DAC vs No-DAC CJC-1295: Understanding the Albumin Binding Difference
Few topics in the peptide research community generate as much confusion as the distinction between CJC-1295 with DAC and CJC-1295 without DAC (often called Modified GRF 1-29). Despite sharing a name, these two peptides behave very differently in the body — differing in half-life, dosing frequency, GH release patterns, and practical research applications. The key to understanding this difference lies in a small molecular addition called the Drug Affinity Complex (DAC).
What Is CJC-1295?
CJC-1295 is a synthetic analog of growth hormone-releasing hormone (GHRH), the endogenous hypothalamic peptide that stimulates somatotroph cells in the anterior pituitary to produce and secrete growth hormone (GH). Native GHRH(1-44) is rapidly degraded in plasma by the enzyme dipeptidyl peptidase-IV (DPP-IV), giving it a biological half-life of less than 7 minutes.

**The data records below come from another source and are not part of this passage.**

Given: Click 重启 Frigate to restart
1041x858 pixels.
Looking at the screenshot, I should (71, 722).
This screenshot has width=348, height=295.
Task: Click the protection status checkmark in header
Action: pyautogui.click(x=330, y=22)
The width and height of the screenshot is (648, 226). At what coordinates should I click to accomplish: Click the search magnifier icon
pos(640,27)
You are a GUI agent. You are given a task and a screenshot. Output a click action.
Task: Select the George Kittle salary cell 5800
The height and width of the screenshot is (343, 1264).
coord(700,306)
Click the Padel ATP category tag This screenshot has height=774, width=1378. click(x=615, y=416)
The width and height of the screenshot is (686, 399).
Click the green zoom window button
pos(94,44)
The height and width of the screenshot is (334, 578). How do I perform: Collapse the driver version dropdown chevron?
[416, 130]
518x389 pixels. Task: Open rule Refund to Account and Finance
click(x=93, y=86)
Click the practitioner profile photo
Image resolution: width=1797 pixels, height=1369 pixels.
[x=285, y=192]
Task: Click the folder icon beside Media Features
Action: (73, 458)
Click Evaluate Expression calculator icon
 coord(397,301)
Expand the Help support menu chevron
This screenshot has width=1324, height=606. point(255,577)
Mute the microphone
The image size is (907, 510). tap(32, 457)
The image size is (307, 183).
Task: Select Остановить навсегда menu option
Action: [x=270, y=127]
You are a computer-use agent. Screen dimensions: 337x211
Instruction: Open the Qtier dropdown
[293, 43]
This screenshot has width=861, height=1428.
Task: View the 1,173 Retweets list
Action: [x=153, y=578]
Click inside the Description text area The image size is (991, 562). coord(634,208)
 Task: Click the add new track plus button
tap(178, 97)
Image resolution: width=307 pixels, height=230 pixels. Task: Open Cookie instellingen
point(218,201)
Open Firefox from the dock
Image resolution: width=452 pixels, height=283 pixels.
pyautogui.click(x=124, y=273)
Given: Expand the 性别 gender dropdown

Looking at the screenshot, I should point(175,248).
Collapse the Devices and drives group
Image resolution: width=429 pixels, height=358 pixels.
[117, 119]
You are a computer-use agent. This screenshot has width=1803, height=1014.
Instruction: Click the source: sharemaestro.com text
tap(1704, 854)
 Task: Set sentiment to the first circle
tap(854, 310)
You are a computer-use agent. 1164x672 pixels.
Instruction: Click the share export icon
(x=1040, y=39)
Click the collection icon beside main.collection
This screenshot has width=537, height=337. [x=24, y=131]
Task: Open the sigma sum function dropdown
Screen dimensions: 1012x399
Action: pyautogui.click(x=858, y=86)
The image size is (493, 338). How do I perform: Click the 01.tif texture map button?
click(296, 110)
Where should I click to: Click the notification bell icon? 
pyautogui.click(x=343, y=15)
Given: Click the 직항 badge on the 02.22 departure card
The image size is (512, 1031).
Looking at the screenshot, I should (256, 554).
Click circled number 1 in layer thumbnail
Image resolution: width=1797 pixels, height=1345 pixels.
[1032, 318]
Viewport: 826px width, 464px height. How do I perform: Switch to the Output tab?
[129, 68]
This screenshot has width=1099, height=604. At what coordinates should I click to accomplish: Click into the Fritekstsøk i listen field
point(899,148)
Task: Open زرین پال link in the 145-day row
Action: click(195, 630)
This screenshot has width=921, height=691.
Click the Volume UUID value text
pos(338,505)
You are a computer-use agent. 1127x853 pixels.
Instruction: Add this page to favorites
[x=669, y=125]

To overcome this limitation, researchers at ConjuChem Biotechnologies developed a modified 29-amino-acid GHRH analog with four amino acid substitutions (at positions 2, 8, 15, and 27) that confer resistance to DPP-IV cleavage. This base peptide — known as Modified GRF (1-29) or tetrasubstituted GRF(1-29) — was first described in early structure-activity studies and extends the functional half-life to roughly 30 minutes (Iovino et al., 2012).
The critical innovation came when ConjuChem added a Drug Affinity Complex — a reactive lysine-linked maleimidopropionic acid moiety — to the C-terminus of this modified peptide. This DAC group forms a covalent bond with serum albumin after subcutaneous injection, creating a long-circulating bioconjugate. The result was CJC-1295 with DAC, a peptide with a dramatically extended half-life.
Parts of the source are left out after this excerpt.